Tuesday, November 22, 2005

Friday night was a great time for me. I had a huge Kaleo slumber party. Upon reflecting on this time, I realized that something great had happened for me:
I spent the night as Heather. Not as Arabella, Holden & Darin's mom. But as me.
Since becoming a mom, it has been easy to hid behind the kids in new or scary social situations. I can be there and never go beyond the level of regurgitate odds'n'ends about the kids. It is very safe, but completely unfulfilling.
Friday, the kids were safely tucked away with Joel's mom, Darin and Joel were snuggling at the hospital, and I completely let my guard down. I realized this Saturday morning when I had not called to check on how Holden slept or what they ate.
I think I did okay on my own. I was not so socially ackward that I sat alone in a corner. Actually, my whole night was spent drawing Henna art on hands and ankles. A beautiful way to interact - holding the hand of a friend and making them even more beautiful.

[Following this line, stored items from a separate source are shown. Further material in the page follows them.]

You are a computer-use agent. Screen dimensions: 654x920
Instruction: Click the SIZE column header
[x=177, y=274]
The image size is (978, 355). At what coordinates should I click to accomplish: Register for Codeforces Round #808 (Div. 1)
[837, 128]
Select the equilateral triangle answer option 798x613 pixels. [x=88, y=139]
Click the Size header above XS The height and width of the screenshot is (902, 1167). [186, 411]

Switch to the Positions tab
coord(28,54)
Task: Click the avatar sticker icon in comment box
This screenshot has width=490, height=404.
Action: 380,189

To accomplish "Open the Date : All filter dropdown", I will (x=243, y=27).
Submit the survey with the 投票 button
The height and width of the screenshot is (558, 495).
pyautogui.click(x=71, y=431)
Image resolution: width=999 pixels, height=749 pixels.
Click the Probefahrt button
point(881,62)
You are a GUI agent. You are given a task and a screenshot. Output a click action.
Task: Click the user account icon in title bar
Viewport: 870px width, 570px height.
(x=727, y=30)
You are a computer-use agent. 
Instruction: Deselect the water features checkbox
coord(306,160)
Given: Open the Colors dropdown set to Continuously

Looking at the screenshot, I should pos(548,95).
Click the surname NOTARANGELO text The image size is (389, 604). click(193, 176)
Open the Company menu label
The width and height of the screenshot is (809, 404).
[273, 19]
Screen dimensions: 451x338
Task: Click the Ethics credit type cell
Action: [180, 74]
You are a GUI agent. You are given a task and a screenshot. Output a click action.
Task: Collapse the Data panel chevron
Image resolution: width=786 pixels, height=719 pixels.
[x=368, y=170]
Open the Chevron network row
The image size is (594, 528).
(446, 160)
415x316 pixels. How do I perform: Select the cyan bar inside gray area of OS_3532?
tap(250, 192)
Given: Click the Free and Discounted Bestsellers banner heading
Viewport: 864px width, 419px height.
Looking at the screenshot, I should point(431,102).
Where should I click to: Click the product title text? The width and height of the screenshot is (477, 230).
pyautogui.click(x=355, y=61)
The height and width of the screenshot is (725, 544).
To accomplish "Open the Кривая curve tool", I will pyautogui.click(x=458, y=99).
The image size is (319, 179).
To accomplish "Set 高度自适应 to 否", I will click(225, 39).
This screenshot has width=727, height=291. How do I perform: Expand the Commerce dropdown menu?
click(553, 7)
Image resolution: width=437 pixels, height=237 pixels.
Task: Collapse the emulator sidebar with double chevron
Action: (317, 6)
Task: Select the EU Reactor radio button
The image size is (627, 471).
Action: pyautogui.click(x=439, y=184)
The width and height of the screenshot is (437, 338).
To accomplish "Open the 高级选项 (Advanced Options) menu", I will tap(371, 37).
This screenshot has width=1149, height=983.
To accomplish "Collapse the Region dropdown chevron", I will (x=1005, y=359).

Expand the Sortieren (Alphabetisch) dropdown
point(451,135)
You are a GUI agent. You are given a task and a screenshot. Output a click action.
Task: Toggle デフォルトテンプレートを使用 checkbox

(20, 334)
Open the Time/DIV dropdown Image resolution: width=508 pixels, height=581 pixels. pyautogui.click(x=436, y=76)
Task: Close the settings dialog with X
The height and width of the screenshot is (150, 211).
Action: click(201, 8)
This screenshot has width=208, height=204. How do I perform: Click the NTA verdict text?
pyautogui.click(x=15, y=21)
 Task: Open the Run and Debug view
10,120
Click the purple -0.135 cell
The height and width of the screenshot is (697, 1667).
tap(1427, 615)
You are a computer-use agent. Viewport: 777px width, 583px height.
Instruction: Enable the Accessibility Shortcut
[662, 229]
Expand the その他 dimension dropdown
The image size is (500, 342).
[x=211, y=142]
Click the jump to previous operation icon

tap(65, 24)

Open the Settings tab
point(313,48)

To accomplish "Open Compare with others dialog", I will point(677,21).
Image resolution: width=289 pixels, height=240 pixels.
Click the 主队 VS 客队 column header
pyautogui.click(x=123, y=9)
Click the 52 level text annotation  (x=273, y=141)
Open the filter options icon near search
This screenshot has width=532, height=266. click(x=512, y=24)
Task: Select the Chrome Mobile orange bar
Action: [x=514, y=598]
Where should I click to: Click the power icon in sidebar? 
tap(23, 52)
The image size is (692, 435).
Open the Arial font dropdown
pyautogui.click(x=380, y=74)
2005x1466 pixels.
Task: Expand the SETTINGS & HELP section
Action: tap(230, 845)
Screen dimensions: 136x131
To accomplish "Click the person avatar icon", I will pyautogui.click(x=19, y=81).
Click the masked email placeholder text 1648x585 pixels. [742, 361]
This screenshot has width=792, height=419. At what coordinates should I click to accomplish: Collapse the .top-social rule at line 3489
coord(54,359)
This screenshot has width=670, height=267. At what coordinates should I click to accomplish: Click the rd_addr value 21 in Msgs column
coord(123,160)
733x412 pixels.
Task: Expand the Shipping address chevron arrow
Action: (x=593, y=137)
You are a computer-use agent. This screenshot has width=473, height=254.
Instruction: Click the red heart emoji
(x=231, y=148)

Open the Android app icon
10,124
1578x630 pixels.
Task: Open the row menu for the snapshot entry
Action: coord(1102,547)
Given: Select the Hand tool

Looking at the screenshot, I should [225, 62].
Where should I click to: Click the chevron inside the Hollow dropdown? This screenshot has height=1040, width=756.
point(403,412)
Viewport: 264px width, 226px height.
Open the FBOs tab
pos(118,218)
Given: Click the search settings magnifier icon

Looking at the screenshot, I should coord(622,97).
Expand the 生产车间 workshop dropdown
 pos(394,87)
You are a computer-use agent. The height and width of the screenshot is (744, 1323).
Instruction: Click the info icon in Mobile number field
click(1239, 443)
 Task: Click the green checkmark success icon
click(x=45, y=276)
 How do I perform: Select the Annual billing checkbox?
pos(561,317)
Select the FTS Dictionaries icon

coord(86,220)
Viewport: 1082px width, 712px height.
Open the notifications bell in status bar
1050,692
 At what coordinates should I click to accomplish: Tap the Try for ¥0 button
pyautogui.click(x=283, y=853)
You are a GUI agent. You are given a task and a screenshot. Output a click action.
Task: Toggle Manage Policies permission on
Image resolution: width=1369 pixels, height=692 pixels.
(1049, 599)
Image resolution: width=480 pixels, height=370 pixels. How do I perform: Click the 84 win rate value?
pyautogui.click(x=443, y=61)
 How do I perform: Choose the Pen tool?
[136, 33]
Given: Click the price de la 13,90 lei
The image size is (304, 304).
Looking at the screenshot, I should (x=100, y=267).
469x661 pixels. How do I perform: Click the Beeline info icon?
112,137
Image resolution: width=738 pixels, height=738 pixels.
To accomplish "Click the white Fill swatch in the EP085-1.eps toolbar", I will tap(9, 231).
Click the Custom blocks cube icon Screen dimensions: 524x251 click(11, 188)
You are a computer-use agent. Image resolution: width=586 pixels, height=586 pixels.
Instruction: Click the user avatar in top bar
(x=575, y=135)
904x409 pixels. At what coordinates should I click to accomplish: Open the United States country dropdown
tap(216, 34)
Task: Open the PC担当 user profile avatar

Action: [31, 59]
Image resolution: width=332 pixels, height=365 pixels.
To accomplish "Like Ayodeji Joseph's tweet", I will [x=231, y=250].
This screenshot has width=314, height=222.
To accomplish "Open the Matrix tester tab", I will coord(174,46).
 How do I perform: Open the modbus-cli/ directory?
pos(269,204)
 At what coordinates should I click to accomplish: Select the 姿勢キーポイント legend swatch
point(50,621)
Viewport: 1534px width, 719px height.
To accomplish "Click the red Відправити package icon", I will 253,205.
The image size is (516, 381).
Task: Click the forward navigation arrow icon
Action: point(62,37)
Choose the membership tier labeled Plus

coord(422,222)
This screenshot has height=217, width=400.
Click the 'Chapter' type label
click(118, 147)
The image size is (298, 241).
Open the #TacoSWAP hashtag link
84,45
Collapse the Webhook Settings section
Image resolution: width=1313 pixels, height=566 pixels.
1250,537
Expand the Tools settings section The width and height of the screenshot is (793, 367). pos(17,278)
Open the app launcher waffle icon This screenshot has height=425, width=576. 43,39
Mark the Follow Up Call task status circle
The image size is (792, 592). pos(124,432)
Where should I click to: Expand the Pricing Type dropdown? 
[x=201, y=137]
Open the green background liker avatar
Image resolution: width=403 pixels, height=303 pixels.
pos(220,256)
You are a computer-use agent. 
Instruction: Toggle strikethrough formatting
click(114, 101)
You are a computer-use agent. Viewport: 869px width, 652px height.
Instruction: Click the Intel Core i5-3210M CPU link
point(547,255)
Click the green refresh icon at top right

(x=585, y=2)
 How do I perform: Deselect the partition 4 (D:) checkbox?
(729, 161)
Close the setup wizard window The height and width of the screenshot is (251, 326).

My relationgship to Kaleo is weird. Not outwardly, but inwardly. I know we are leaving to plant Basilica. Sometimes, it dawns on me to wait for the new church to create unity, friendship, and strength in a group of women. But then I remember the wandering nature of our call to be churchplanters. We are never going to be anywhere for a long time. But I must continue to invest in each group of women with the same zeal. For in the end, these are my sisters, my support, and from each group I will learn things that will prepare me for the next.

At Ecclesia, I learned to be a mother in a way that feels right to me - nursing, wearing a sling, weighing each decision seriously, choosing my children above my own interests.
At First Baptist, I learned to study the Bible and pursue Him in the midst of motherhood so I could minister to other women.
At Kaleo, I am learning to work together with all the women to be the Body of Christ to one another.

Man, I love these women.

3 comments:

Courtney O. said...

I love this post. I am so glad that you're being loved well, and that God has given you the right people around you when you need them.

Anonymous said...

So sad I missed hanging out with you gals at the slumber party...but whether you're interacting as 'Heather' or 'Arabella, Holden, and Darin's mom', I totally admire you as a woman of God!

Anonymous said...

i am so glad you were able to let your guard down. I am sure it is very difficult to seperate yourself from your kids, individualizing yourself. I find that hard for me at times...too often I find myself simply as Bill's wife and never Shannon. I think its healthy that that unity is there on both our parts, and it should be, but I get to thinking how on judgement day I will stand ALONE before God.

I spent most of my life fearing interaction with other women/girls because I literally hated most of them. I realize now just how important these bonds are. Where else are we going to learn to be godly women so that we can in turn pour into other women's lives!?

Ok so this is much to long of a comment but your are just so thought prevoking!